Task to complete: Output the entries below without any alteration.
Input records START
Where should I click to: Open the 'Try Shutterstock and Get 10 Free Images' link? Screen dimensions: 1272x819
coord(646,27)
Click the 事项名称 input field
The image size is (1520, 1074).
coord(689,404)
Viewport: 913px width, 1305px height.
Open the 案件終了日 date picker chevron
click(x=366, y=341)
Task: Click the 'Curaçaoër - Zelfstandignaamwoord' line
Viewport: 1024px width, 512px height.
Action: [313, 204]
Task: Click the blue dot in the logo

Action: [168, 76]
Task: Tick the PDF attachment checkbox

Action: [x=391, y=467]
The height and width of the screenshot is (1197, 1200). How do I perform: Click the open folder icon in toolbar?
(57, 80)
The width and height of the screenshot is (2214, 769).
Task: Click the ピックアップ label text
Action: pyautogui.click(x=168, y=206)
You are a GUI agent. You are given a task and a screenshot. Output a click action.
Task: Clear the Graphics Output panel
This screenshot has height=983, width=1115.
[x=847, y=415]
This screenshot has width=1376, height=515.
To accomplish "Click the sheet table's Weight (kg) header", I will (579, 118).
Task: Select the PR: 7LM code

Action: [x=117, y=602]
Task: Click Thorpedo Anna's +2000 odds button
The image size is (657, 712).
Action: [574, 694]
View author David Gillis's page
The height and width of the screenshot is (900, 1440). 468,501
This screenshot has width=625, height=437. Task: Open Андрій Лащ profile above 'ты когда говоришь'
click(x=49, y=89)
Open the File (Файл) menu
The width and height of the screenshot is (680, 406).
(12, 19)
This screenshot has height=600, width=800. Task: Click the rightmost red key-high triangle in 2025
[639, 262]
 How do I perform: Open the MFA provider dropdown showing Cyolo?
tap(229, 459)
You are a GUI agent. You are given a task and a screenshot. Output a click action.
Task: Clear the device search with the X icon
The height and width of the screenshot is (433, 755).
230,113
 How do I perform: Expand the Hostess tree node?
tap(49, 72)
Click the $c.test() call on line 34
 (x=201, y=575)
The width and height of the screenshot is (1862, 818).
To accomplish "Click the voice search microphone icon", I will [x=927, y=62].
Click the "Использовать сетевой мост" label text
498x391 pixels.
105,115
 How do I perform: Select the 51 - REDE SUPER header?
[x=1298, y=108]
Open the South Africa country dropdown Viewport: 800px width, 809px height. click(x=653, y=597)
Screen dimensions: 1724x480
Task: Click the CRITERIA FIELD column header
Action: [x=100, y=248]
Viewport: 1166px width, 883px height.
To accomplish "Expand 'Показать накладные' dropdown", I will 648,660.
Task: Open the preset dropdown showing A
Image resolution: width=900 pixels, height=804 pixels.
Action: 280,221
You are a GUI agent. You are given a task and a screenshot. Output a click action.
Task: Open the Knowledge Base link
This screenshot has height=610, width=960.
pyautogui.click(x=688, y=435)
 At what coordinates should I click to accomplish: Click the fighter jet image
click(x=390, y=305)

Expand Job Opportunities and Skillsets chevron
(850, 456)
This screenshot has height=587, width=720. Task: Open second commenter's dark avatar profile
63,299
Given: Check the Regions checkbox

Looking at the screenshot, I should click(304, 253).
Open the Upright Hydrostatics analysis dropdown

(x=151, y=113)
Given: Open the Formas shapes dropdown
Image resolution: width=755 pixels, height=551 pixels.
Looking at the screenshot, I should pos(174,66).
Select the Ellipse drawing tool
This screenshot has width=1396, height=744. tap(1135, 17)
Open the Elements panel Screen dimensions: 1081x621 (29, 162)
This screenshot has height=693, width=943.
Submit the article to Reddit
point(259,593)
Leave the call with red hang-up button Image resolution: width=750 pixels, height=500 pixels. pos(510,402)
Input records END
Finished task:
Where should I click to: Open the 'Try Shutterstock and Get 10 Free Images' link? Screen dimensions: 1272x819
coord(646,27)
Click the 事项名称 input field
The image size is (1520, 1074).
coord(689,404)
Viewport: 913px width, 1305px height.
Open the 案件終了日 date picker chevron
click(x=366, y=341)
Task: Click the 'Curaçaoër - Zelfstandignaamwoord' line
Viewport: 1024px width, 512px height.
Action: [313, 204]
Task: Click the blue dot in the logo

Action: [168, 76]
Task: Tick the PDF attachment checkbox

Action: [x=391, y=467]
The height and width of the screenshot is (1197, 1200). How do I perform: Click the open folder icon in toolbar?
(57, 80)
The width and height of the screenshot is (2214, 769).
Task: Click the ピックアップ label text
Action: pyautogui.click(x=168, y=206)
You are a GUI agent. You are given a task and a screenshot. Output a click action.
Task: Clear the Graphics Output panel
This screenshot has height=983, width=1115.
[x=847, y=415]
This screenshot has width=1376, height=515.
To accomplish "Click the sheet table's Weight (kg) header", I will (579, 118).
Task: Select the PR: 7LM code

Action: [x=117, y=602]
Task: Click Thorpedo Anna's +2000 odds button
The image size is (657, 712).
Action: [574, 694]
View author David Gillis's page
The height and width of the screenshot is (900, 1440). 468,501
This screenshot has width=625, height=437. Task: Open Андрій Лащ profile above 'ты когда говоришь'
click(x=49, y=89)
Open the File (Файл) menu
The width and height of the screenshot is (680, 406).
(12, 19)
This screenshot has height=600, width=800. Task: Click the rightmost red key-high triangle in 2025
[639, 262]
 How do I perform: Open the MFA provider dropdown showing Cyolo?
tap(229, 459)
You are a GUI agent. You are given a task and a screenshot. Output a click action.
Task: Clear the device search with the X icon
The height and width of the screenshot is (433, 755).
230,113
 How do I perform: Expand the Hostess tree node?
tap(49, 72)
Click the $c.test() call on line 34
 (x=201, y=575)
The width and height of the screenshot is (1862, 818).
To accomplish "Click the voice search microphone icon", I will [x=927, y=62].
Click the "Использовать сетевой мост" label text
498x391 pixels.
105,115
 How do I perform: Select the 51 - REDE SUPER header?
[x=1298, y=108]
Open the South Africa country dropdown Viewport: 800px width, 809px height. click(x=653, y=597)
Screen dimensions: 1724x480
Task: Click the CRITERIA FIELD column header
Action: [x=100, y=248]
Viewport: 1166px width, 883px height.
To accomplish "Expand 'Показать накладные' dropdown", I will 648,660.
Task: Open the preset dropdown showing A
Image resolution: width=900 pixels, height=804 pixels.
Action: 280,221
You are a GUI agent. You are given a task and a screenshot. Output a click action.
Task: Open the Knowledge Base link
This screenshot has height=610, width=960.
pyautogui.click(x=688, y=435)
 At what coordinates should I click to accomplish: Click the fighter jet image
click(x=390, y=305)

Expand Job Opportunities and Skillsets chevron
(850, 456)
This screenshot has height=587, width=720. Task: Open second commenter's dark avatar profile
63,299
Given: Check the Regions checkbox

Looking at the screenshot, I should click(304, 253).
Open the Upright Hydrostatics analysis dropdown

(x=151, y=113)
Given: Open the Formas shapes dropdown
Image resolution: width=755 pixels, height=551 pixels.
Looking at the screenshot, I should pos(174,66).
Select the Ellipse drawing tool
This screenshot has width=1396, height=744. tap(1135, 17)
Open the Elements panel Screen dimensions: 1081x621 (29, 162)
This screenshot has height=693, width=943.
Submit the article to Reddit
point(259,593)
Leave the call with red hang-up button Image resolution: width=750 pixels, height=500 pixels. pos(510,402)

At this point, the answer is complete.